• **What is expected**:
Copy, without a single change, each line from the one that holds "Where should I click to: Open your" to the bottom of the entries below, and drop any pictures.

• **Data records**:
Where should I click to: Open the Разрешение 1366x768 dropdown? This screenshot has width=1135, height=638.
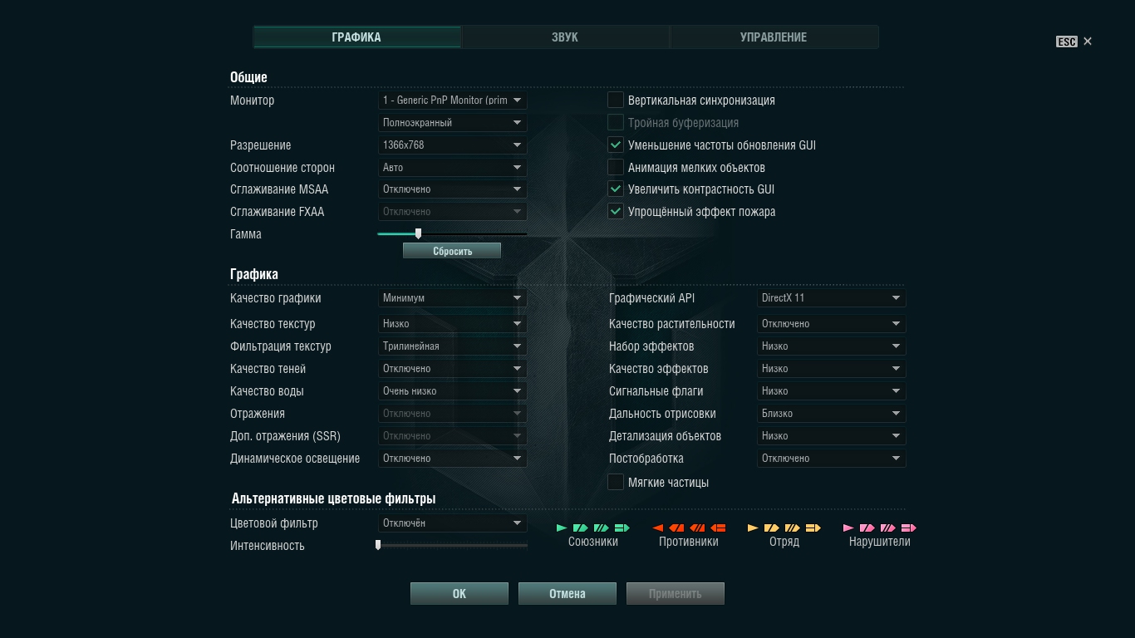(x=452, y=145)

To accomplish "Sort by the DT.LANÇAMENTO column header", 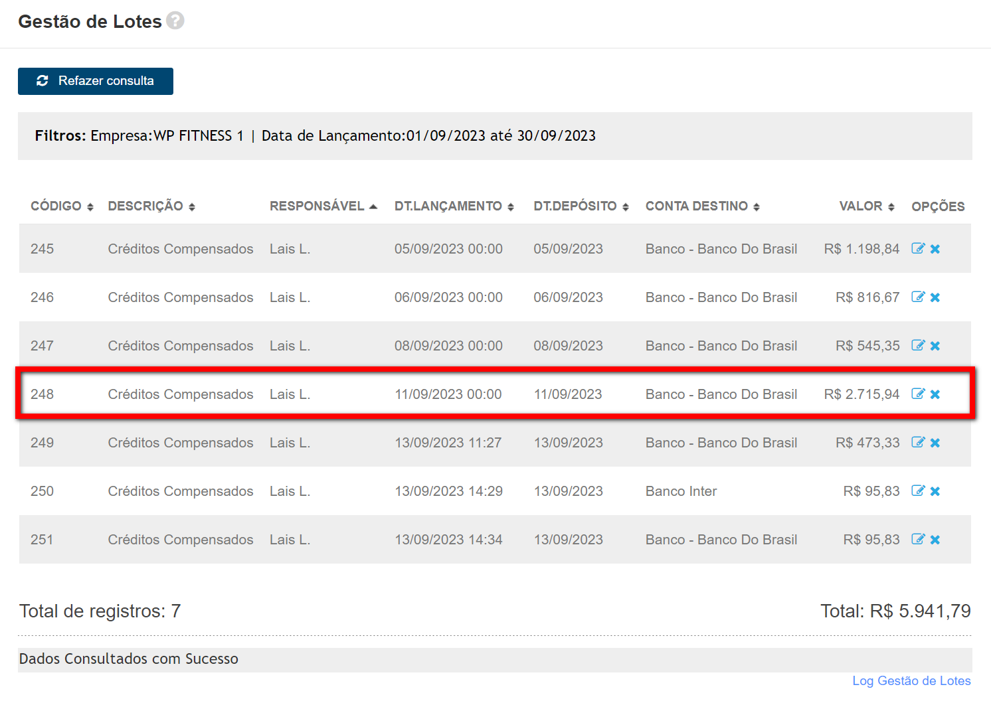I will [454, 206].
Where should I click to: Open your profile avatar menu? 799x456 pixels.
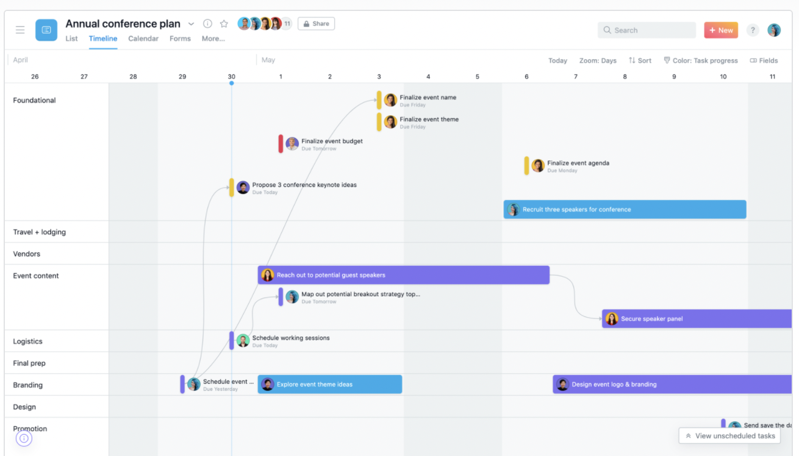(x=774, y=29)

• **Exercise solution**:
Where should I click to: Open your profile avatar menu? 799x456 pixels.
(x=774, y=29)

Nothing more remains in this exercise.